GIVEN REQUEST → Starting at the line containing "Task: Click sender OpenAI noreply address" and continuing through the end of the rows, copy those lines with "screenshot" replaced by "capture" and everything else unchanged. Omit the pictures.

___ GIVEN RECORDS ___

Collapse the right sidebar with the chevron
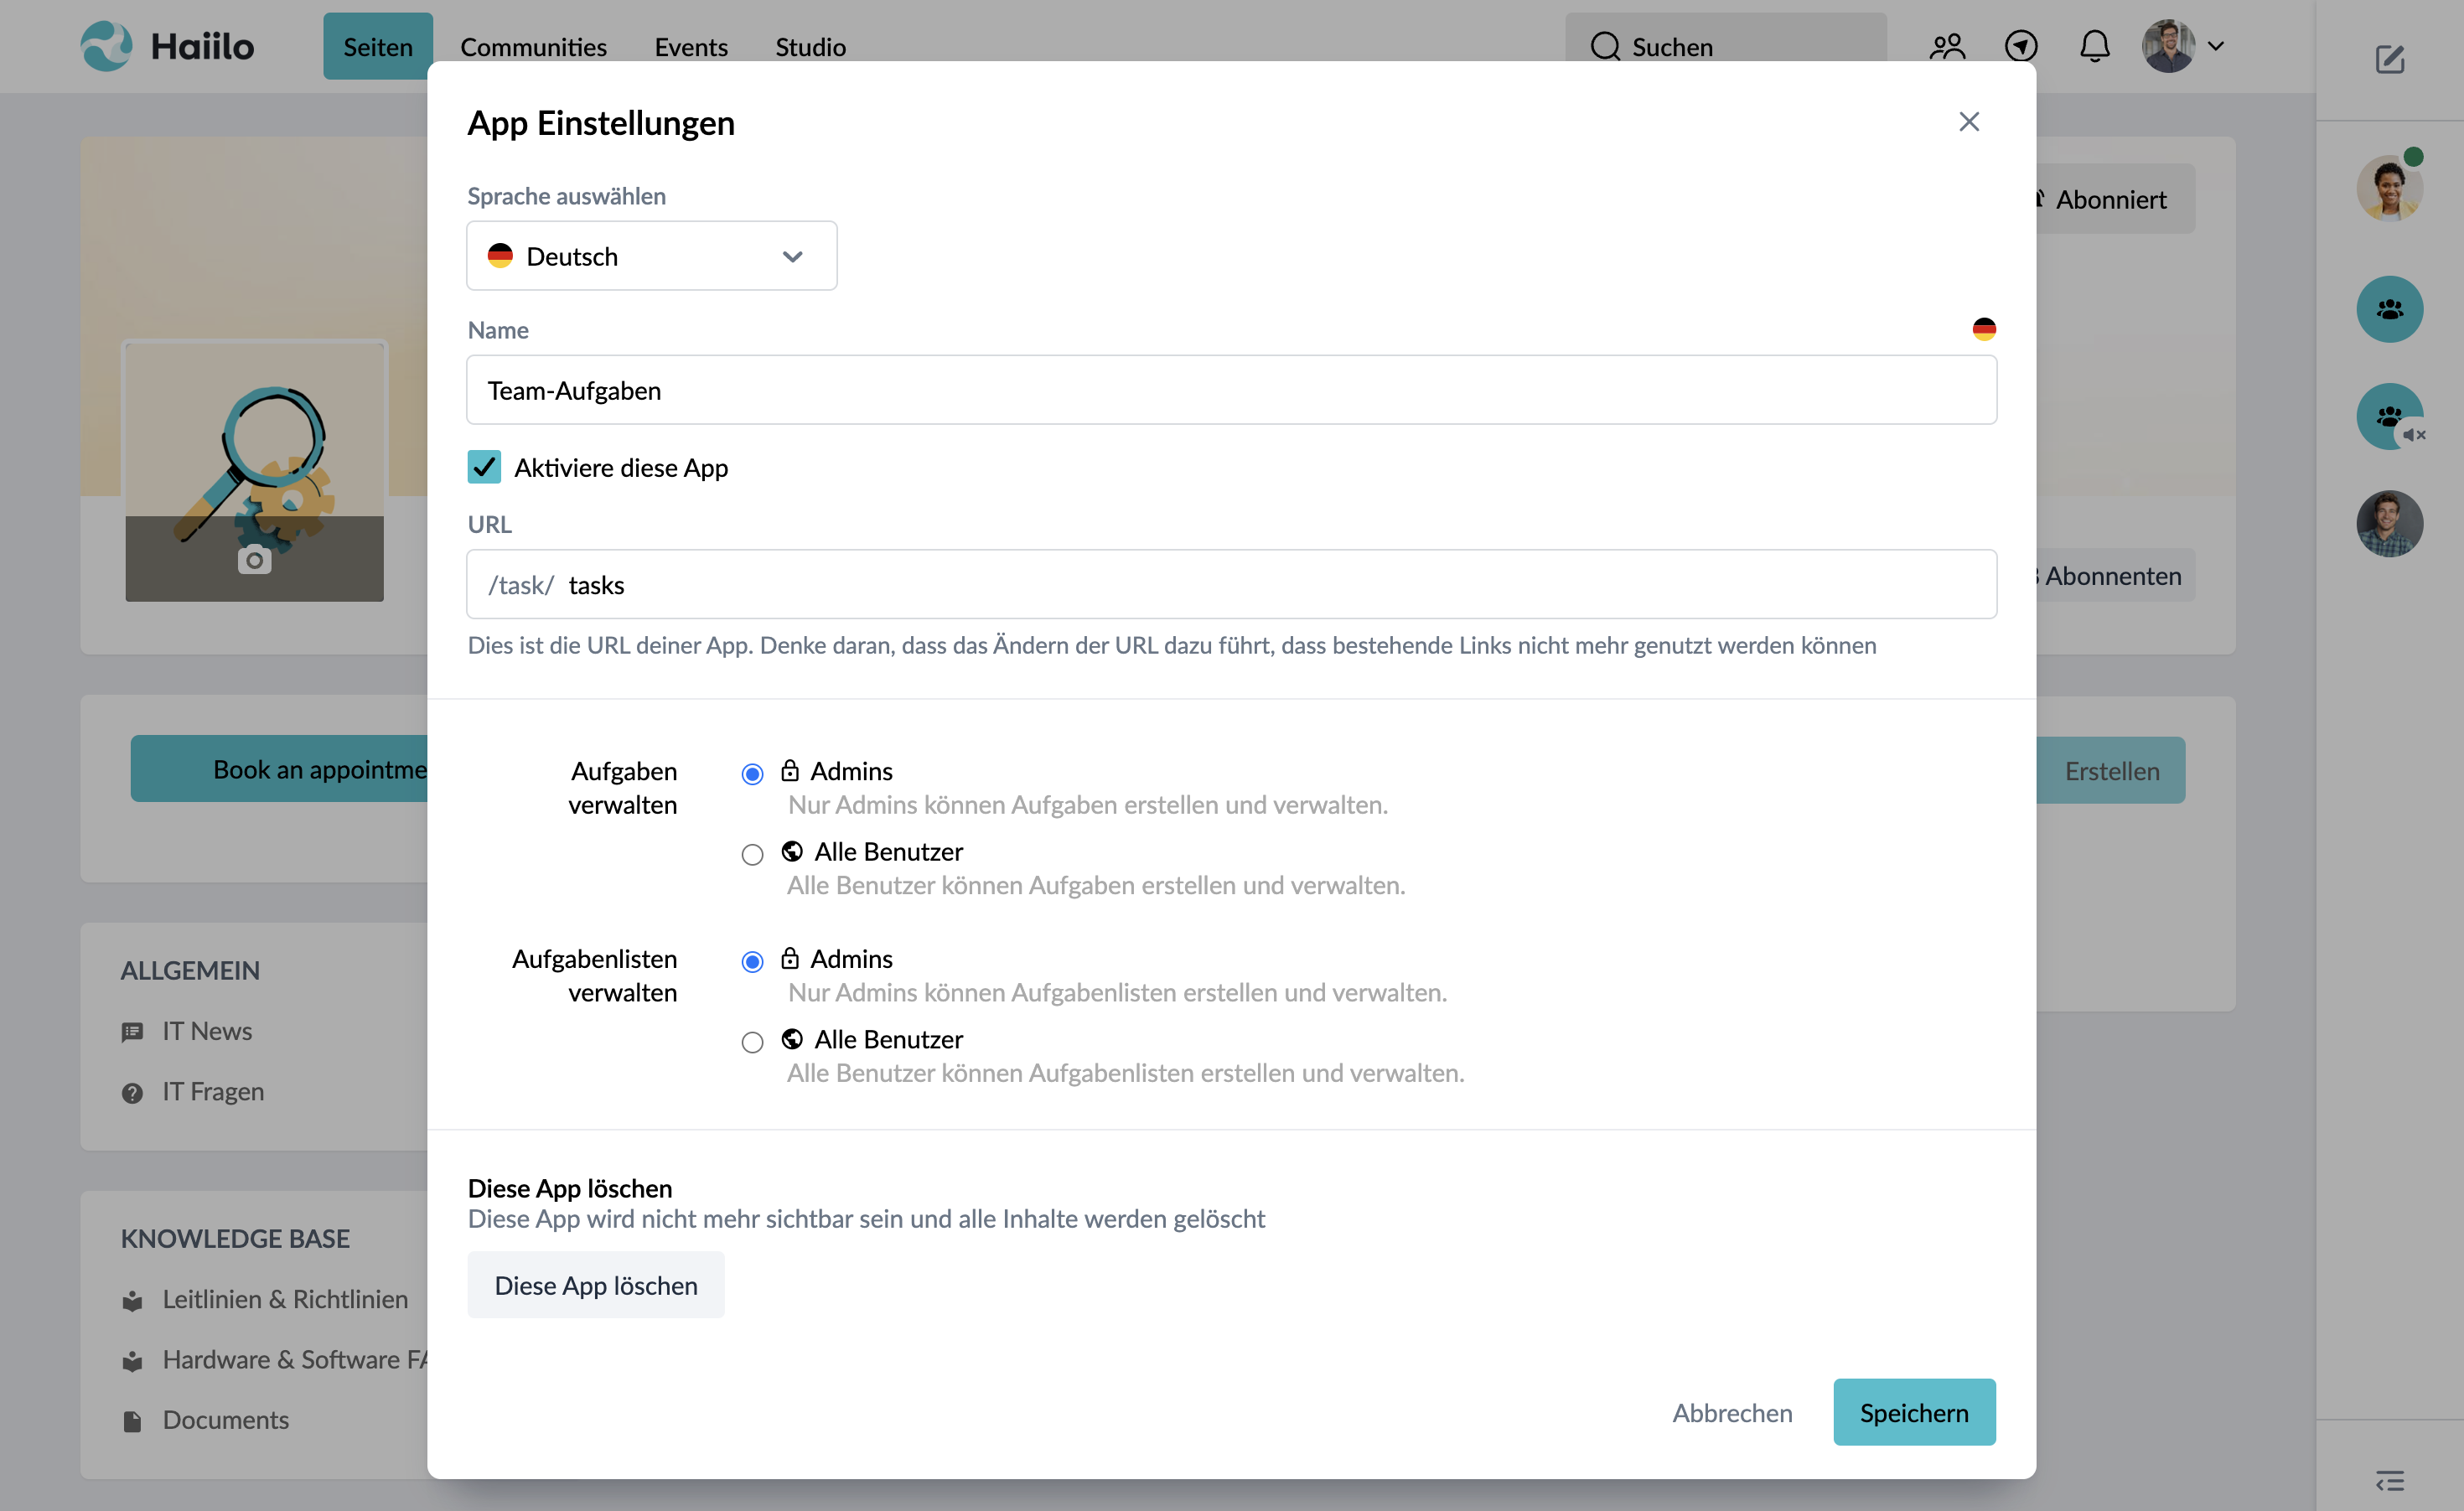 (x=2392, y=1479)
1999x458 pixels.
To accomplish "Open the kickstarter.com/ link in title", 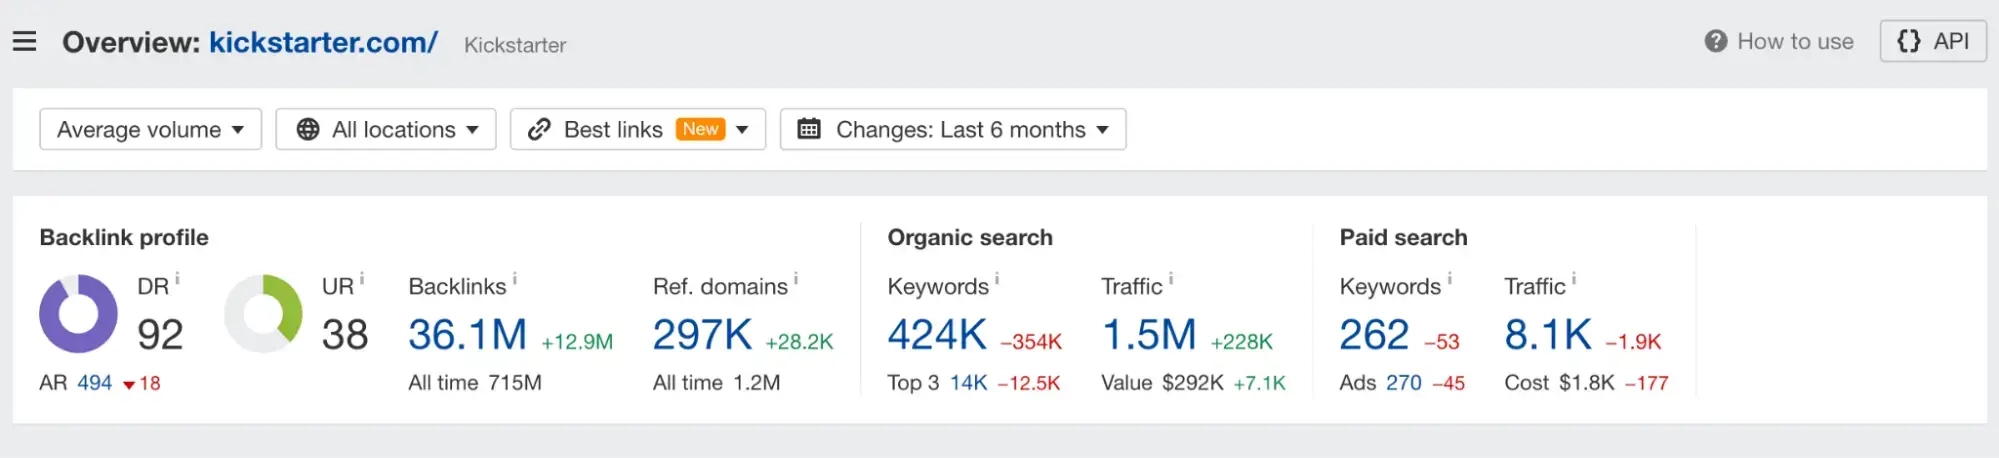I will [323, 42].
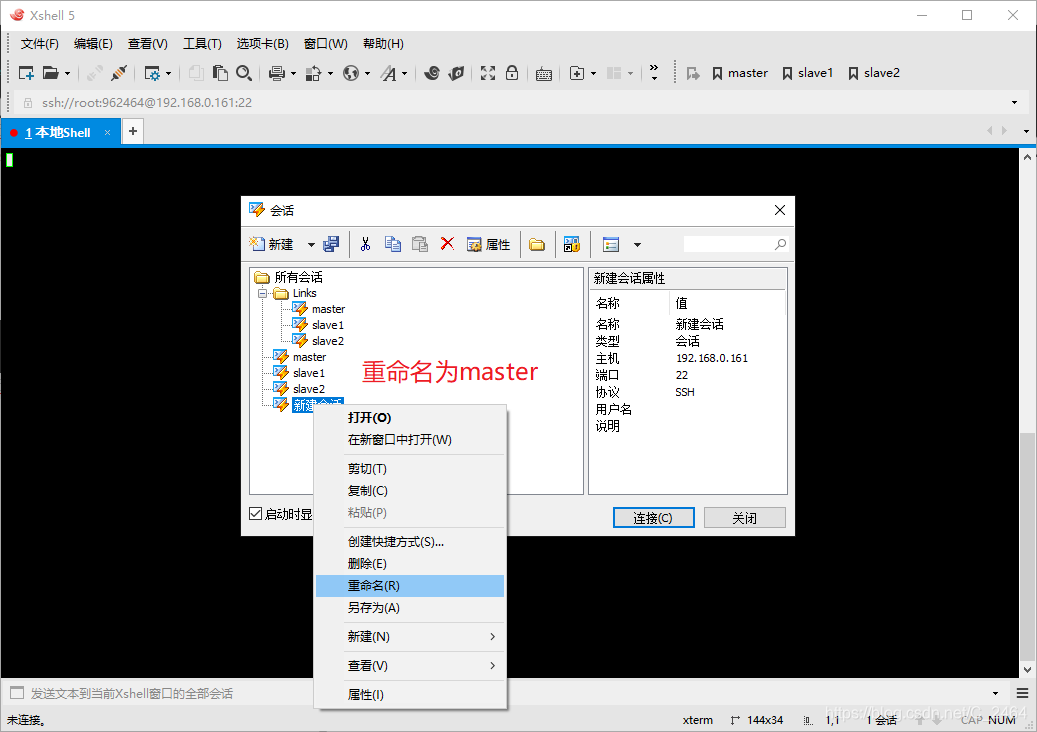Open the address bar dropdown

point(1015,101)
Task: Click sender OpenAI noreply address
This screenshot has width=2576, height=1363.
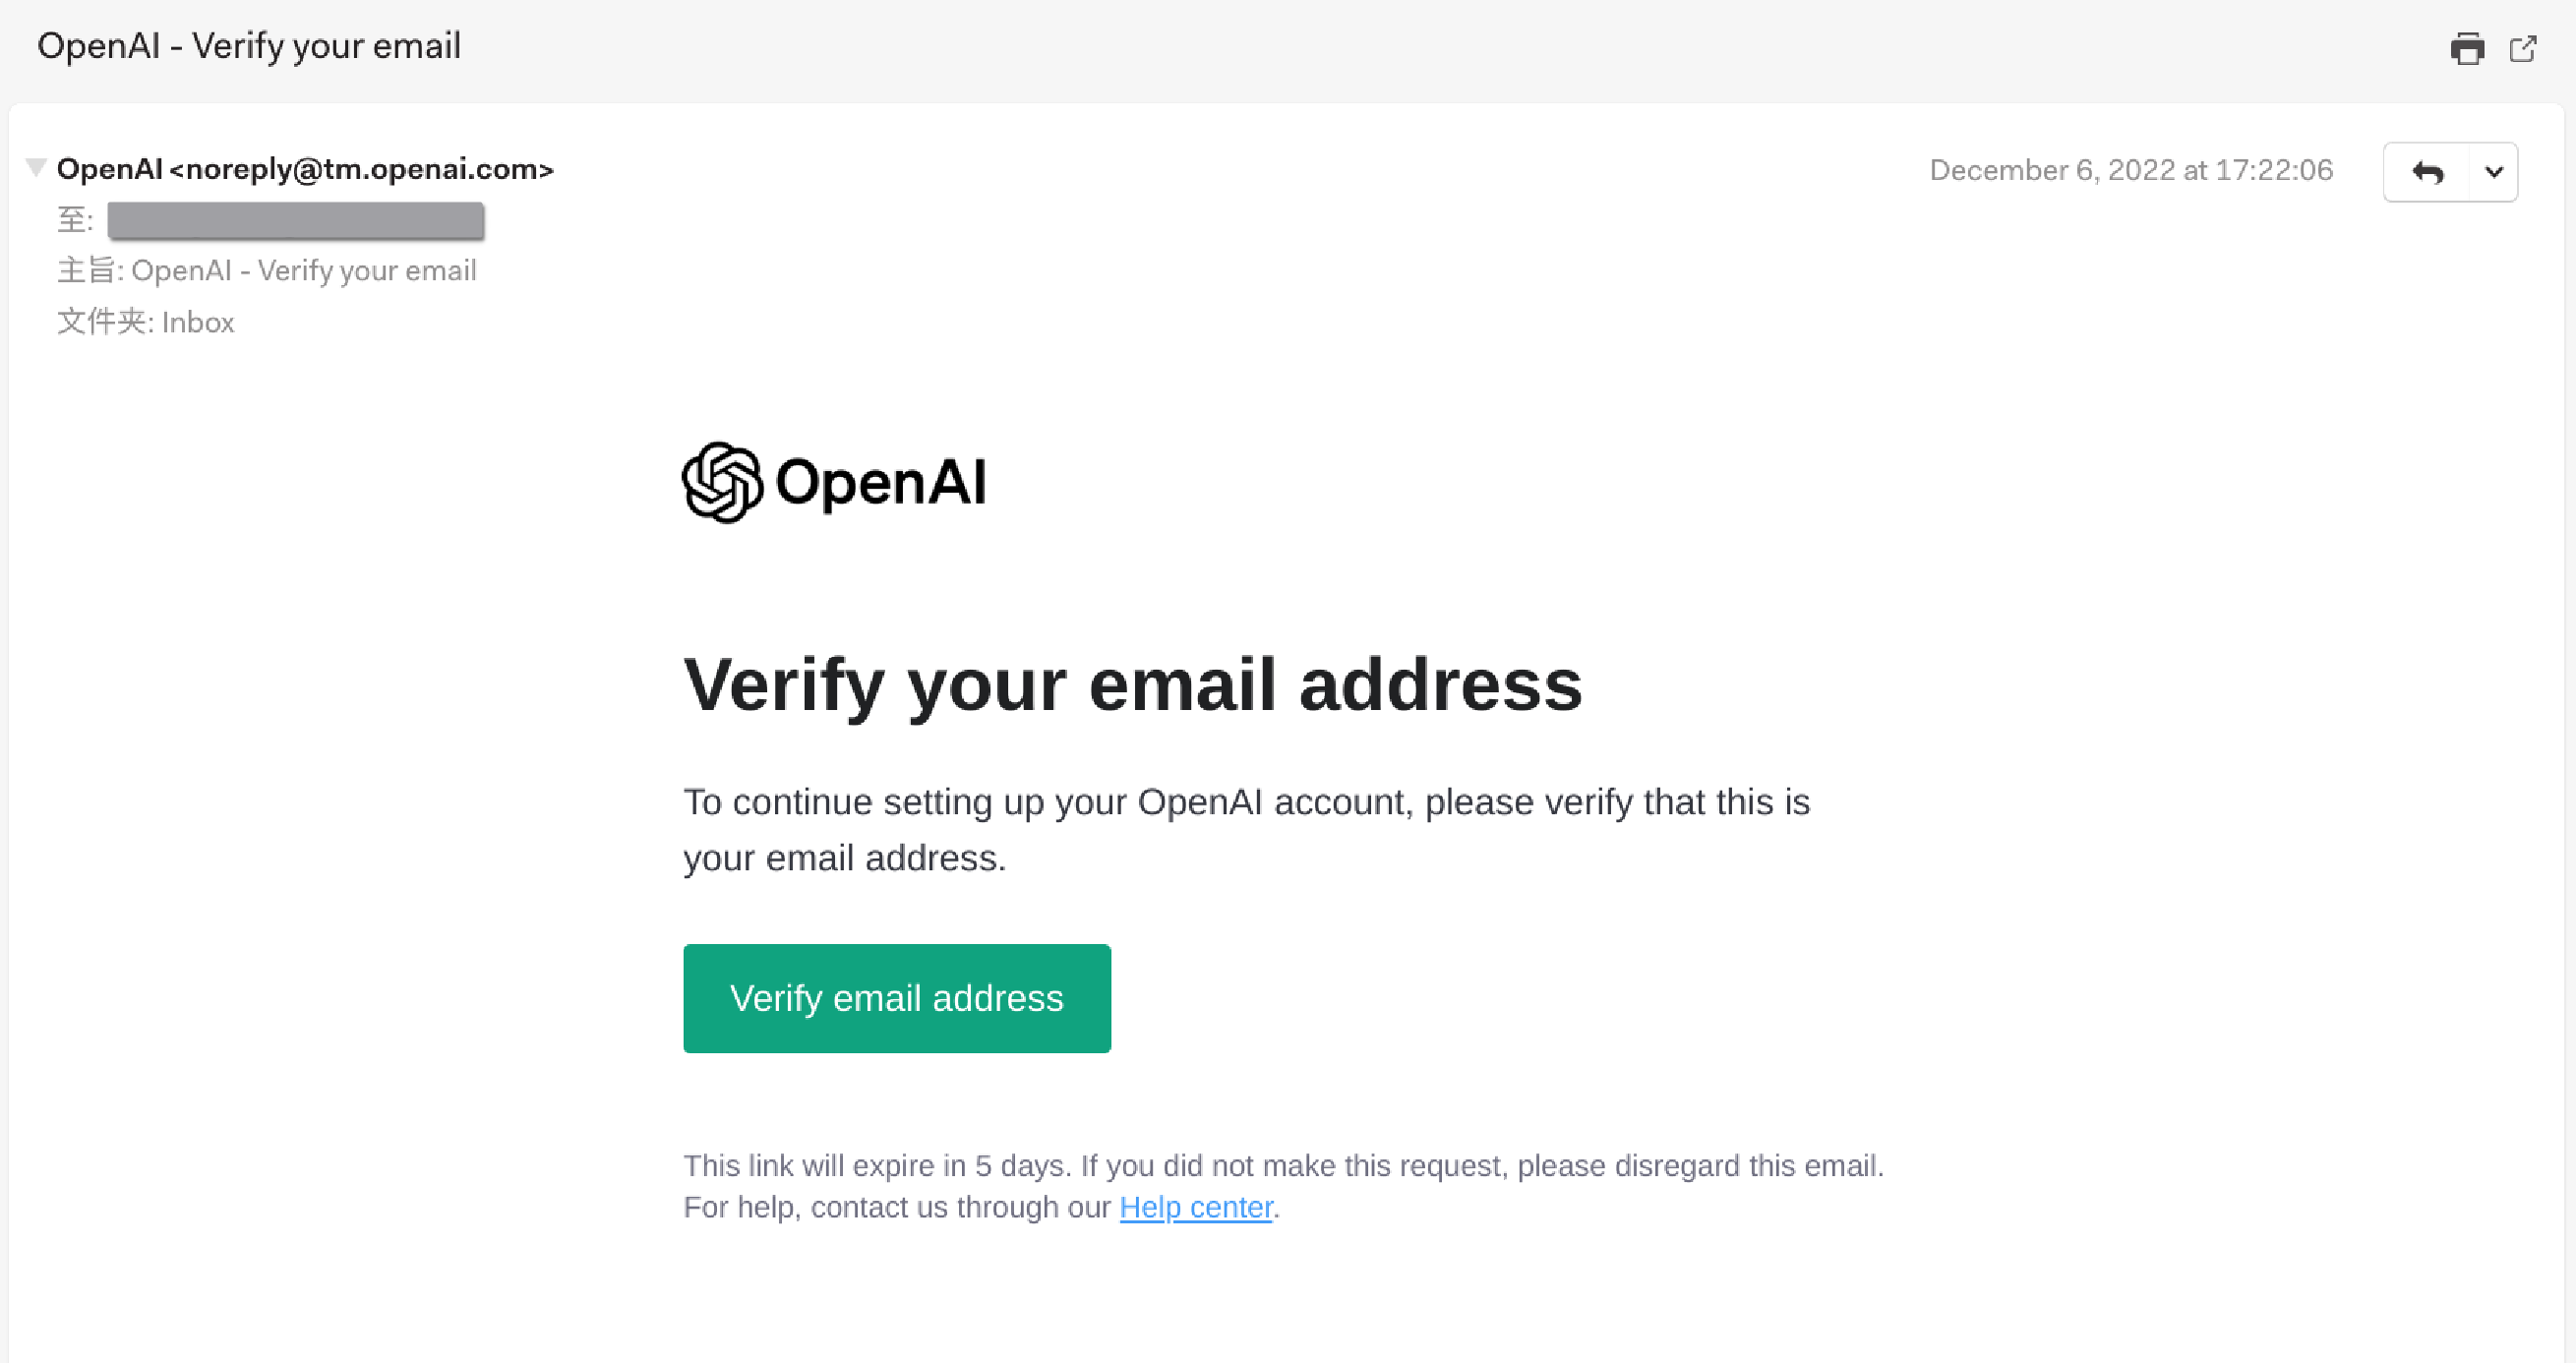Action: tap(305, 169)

___

THE RESPONSE →
Task: Click sender OpenAI noreply address
This capture has width=2576, height=1363.
Action: tap(305, 169)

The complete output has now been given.